# DOKUMENTTEXT
^^^^^^^^^^^^^^^^
EU startet Ermittlungen gegen Snapchat und YouTube
13.10.2025 - 11:23:02Konzerne müssen Kinderschutz-Maßnahmen offenlegen
Brüssel verschärft den Druck: Die Europäische Union hat formelle Untersuchungen gegen große Tech-Konzerne eingeleitet. Snapchat, YouTube sowie die App-Stores von Apple und Google müssen erklären, wie sie Minderjährige vor schädlichen Inhalten schützen. Die Kommission setzt damit erstmals das Digital Services Act scharf – mit Strafen von bis zu sechs Prozent des weltweiten Jahresumsatzes.
Die Ermittlungen folgen auf neue EU-Richtlinien vom Juli 2025, die klarstellen: Plattformen müssen Kinder vor Cybermobbing, suchtfördernden Features und gefährlichen Inhalten schützen. Der Schlüssel liegt in robusten Altersverifikationssystemen, die über einfache Ankreuzfelder hinausgehen. „Plattformen sind verpflichtet, die Sicherheit von Minderjährigen zu gewährleisten“, betont Henna Virkkunen, Executive Vice-Presidentin für Tech-Souveränität. Die Kommission werde alles Nötige tun, um junge Nutzer zu schützen.
^^^^^^^^^^^^^^^^
# ZU BEARBEITENDE AUFGABEN
a - Nennen Sie alle Plattformen und App-Stores, gegen die laut dem Artikel über die EU-Ermittlungen formelle Untersuchungen eingeleitet wurden.
b - Beantworten Sie anhand des Artikels über die EU-Ermittlungen folgende Fragen:
(i) Wie hoch können die Strafen nach dem Digital Services Act ausfallen?
(ii) Aus welchem Monat stammen die neuen EU-Richtlinien, auf die die Ermittlungen folgen?
(iii) Welche Funktion hat Henna Virkkunen?
c - Führen Sie den Artikel über die EU-Ermittlungen gegen Snapchat und YouTube im Anschluss an dessen letzten Satz weiter.

# BEREITGESTELLTES MATERIAL
^^^^^^^^^^^^^^^^
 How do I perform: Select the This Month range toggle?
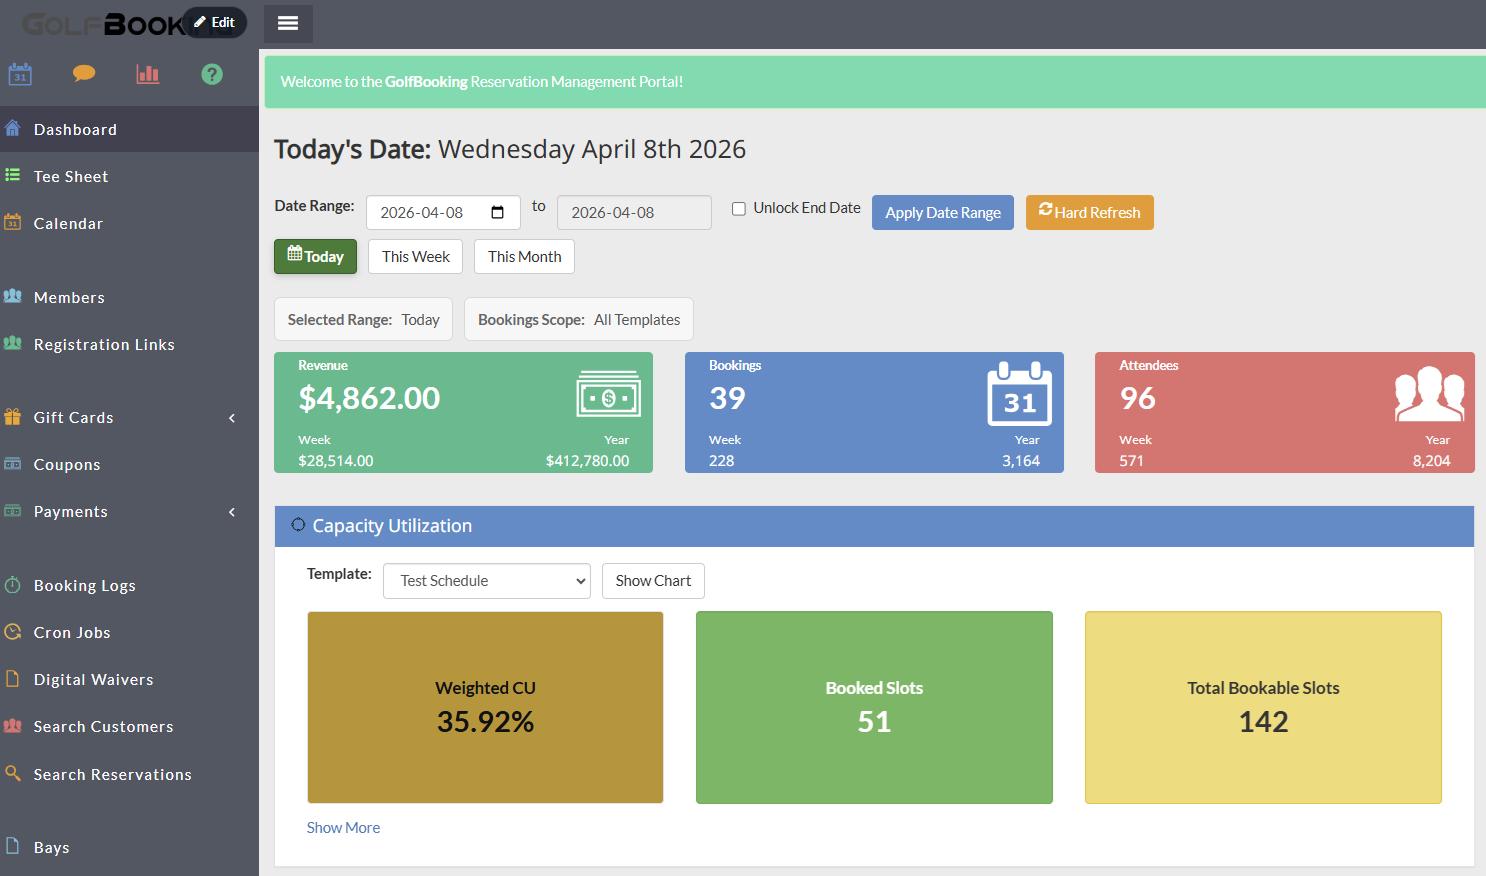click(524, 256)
^^^^^^^^^^^^^^^^
# LÖSUNGEN JE AUFGABE
a -
Snapchat
YouTube
App-Store von Apple
App-Store von Google

b -
(i) Bis zu sechs Prozent des weltweiten Jahresumsatzes.
(ii) Aus dem Juli 2025.
(iii) Sie ist Executive Vice-Presidentin für Tech-Souveränität.

c -
Am 10. Oktober verschickte die Kommission offizielle Auskunftsersuchen an die Tech-Riesen. Snapchat muss erklären, wie es unter 13-Jährige vom Service fernhält und den Verkauf illegaler Waren wie E-Zigaretten oder Drogen an Minderjährige verhindert. YouTube steht wegen seiner Altersverifizierung und Empfehlungsalgorithmen in der Kritik – zu oft landen problematische Inhalte bei jungen Nutzern.
Apple und Google geraten wegen ihrer App-Stores unter Druck. Die Regulierer wollen wissen: Wie verhindern die Marktplätze, dass Minderjährige schädliche Apps wie Glücksspiel-Software oder „Nudify“-Apps herunterladen? Letztere erstellen ohne Einverständnis sexualisierte Inhalte. Die Untersuchungen basieren auf Artikel 28 des Digital Services Act, der Plattformen zu angemessenen Schutzmaßnahmen für Minderjährige verpflichtet.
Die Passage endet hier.